自室でゲームして、疲れたら睡眠欲に任せてただ眠るときと、冬実さんが笑っている時だけが!僕の幸せの時間である。窓から見える庭にはいつの間に買ったのだろう、小さなゴルフ場コースが設備されていた。おそらく父のものだろう。金があっていいな、と思った。


僕の金は全て彰人に取られてしまったから、自由に使える金があるのは僕の憧れだった。ああ、家まで彰人の事思い出したくないな。大きなベッドに座ってそのまま寝っ転がって真っ白な天井を見上げる。


無音の部屋で冬実さんと話した文化祭と球技大会を思い出す。笑顔がビックリするくらい可愛い冬美さん。それに対して作り物みたいな桐子さん。僕の財布を取って無言で金をポケットにねじ込む彰人。

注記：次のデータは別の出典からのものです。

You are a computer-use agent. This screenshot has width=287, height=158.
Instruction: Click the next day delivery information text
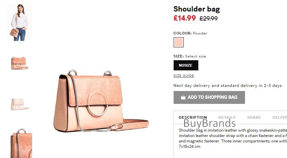(x=228, y=86)
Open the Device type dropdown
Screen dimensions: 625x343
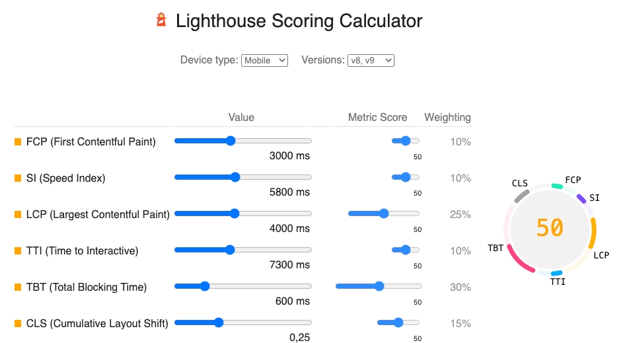coord(264,60)
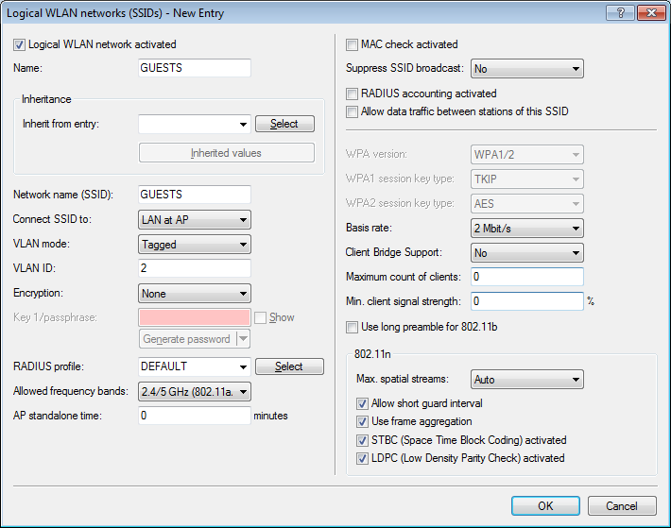Focus the Maximum count of clients field
This screenshot has width=671, height=528.
point(526,277)
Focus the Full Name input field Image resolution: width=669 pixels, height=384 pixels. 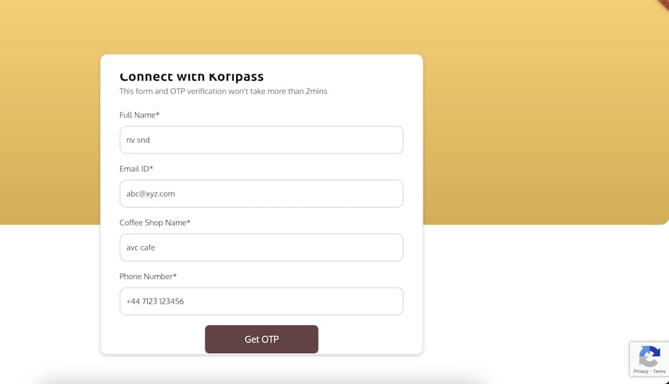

遠い日の夏。あの頃の彰人はまだ正常だった気がする。僕が手遅れにしてしまったのだろうか。僕が責任をもって殺さなければいけないな。冬美さんが僕の手を取って笑う。僕が普通の高校生だったら、普通の女子高生の冬美さんと普通に放していた未来が会ったのかもしれない。


僕の青春を根こそぎ奪った彰人に、頭のなかでもう一回ナイフを突き刺す、一秒前。